Nous présenterons deux formes de travail individualisé. 

a) La première se fait soit par fiches autocorrectives, soit par cahiers autocorrectifs, soit par bandes enseignantes. Nous avons donné le branle en ce domaine comme en beaucoup d'autres en réalisant, dès 1930, les premiers fichiers autocorrectifs. Et vous pouvez vous-mêmes pour vous convaincre des vertus de cette technique, refaire notre expérience.

 Prenez un manuel de grammaire ou de calcul. Découpez les demandes d'exercices sur fiches carton 10,5 x 13,5 de couleur claire. Prenez le livre du maître correspondant et découpez les réponses que vous collez sur fiches cartonnées rouges. Classez les demandes dans une boîte, les réponses (rouges) dans une autre. Vous avez un fichier autocorrectif qui, avec pourtant les mêmes exercices, intéressera beaucoup plus les élèves.
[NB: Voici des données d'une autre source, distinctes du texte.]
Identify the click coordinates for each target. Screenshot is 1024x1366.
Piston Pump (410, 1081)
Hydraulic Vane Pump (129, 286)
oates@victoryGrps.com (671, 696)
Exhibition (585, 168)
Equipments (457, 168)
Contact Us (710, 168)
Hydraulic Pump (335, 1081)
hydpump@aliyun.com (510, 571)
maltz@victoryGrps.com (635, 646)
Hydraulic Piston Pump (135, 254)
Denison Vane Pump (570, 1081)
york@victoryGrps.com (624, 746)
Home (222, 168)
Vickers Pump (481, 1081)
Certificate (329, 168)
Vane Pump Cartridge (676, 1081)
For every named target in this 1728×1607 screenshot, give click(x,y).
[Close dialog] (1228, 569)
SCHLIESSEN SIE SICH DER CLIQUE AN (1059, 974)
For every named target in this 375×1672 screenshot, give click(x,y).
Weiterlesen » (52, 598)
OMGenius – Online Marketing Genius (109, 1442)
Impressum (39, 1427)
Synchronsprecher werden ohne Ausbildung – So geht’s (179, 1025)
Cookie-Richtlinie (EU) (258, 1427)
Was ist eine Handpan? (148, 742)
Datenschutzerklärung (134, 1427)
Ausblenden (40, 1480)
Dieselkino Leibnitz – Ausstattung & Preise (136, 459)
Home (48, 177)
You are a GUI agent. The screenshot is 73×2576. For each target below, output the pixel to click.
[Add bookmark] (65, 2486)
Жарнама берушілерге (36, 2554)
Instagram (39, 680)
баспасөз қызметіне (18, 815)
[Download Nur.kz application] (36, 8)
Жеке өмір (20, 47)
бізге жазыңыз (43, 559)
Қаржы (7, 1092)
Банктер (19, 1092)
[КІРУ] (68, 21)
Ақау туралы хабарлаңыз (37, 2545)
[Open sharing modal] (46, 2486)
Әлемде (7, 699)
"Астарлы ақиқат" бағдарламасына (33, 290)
 Et cette pratique nous vaut même un résultat inattendu : pour la première fois on fait à l'enfant une certaine confiance à laquelle il est tout particulièrement sensible. Il se contrôle seul et se sent délivré de la surveillance obsédante et tatillonne du maître. Le succès de cette initiative est une première conquête qui nous libère à notre tour du rôle de surveillant qui nous perturbe tout notre comportement. Nous avons réalisé coopérativement toute une batterie de fichiers autocorrectifs de calcul, de grammaire et d'orthographe, que les éducateurs pourront compléter par des fichiers qu'ils pourront toujours réaliser personnellement selon leurs besoins ce qui nous vaut des possibilités d'adaptation que ne peut offrir aucune autre méthode.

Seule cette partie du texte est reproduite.